┌─ Records for this task

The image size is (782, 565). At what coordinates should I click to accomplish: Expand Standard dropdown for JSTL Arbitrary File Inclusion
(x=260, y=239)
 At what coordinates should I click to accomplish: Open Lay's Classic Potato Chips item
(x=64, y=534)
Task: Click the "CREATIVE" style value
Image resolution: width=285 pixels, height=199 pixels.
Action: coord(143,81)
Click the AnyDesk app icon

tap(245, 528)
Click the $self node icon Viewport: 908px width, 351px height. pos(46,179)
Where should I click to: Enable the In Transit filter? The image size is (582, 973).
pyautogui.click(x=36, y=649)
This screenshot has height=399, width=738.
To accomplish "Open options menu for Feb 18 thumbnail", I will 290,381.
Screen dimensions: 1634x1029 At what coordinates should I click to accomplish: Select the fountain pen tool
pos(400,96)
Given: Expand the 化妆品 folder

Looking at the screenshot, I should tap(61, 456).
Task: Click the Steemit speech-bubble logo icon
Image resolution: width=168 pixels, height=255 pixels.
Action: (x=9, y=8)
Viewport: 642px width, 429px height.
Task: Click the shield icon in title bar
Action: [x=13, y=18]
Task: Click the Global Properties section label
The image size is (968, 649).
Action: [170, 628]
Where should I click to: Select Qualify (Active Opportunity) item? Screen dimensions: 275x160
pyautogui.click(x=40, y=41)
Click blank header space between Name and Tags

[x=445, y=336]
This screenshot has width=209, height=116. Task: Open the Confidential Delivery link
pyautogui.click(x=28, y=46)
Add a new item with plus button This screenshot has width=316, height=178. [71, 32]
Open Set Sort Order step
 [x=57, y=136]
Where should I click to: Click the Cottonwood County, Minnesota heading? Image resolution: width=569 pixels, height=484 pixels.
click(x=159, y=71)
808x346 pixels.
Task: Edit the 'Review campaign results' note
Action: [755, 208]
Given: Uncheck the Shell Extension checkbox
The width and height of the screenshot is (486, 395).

└─

◆ Assigned task
Set down each entry from above once more, exactly as written.

◆ Task solution
The image size is (782, 565). At what coordinates should I click to accomplish: Expand Standard dropdown for JSTL Arbitrary File Inclusion
(x=260, y=239)
 At what coordinates should I click to accomplish: Open Lay's Classic Potato Chips item
(x=64, y=534)
Task: Click the "CREATIVE" style value
Image resolution: width=285 pixels, height=199 pixels.
Action: coord(143,81)
Click the AnyDesk app icon

tap(245, 528)
Click the $self node icon Viewport: 908px width, 351px height. pos(46,179)
Where should I click to: Enable the In Transit filter? The image size is (582, 973).
pyautogui.click(x=36, y=649)
This screenshot has height=399, width=738.
To accomplish "Open options menu for Feb 18 thumbnail", I will 290,381.
Screen dimensions: 1634x1029 At what coordinates should I click to accomplish: Select the fountain pen tool
pos(400,96)
Given: Expand the 化妆品 folder

Looking at the screenshot, I should tap(61, 456).
Task: Click the Steemit speech-bubble logo icon
Image resolution: width=168 pixels, height=255 pixels.
Action: (x=9, y=8)
Viewport: 642px width, 429px height.
Task: Click the shield icon in title bar
Action: [x=13, y=18]
Task: Click the Global Properties section label
The image size is (968, 649).
Action: [170, 628]
Where should I click to: Select Qualify (Active Opportunity) item? Screen dimensions: 275x160
pyautogui.click(x=40, y=41)
Click blank header space between Name and Tags

[x=445, y=336]
This screenshot has width=209, height=116. Task: Open the Confidential Delivery link
pyautogui.click(x=28, y=46)
Add a new item with plus button This screenshot has width=316, height=178. [71, 32]
Open Set Sort Order step
 [x=57, y=136]
Where should I click to: Click the Cottonwood County, Minnesota heading? Image resolution: width=569 pixels, height=484 pixels.
click(x=159, y=71)
808x346 pixels.
Task: Edit the 'Review campaign results' note
Action: [755, 208]
Given: Uncheck the Shell Extension checkbox
The width and height of the screenshot is (486, 395).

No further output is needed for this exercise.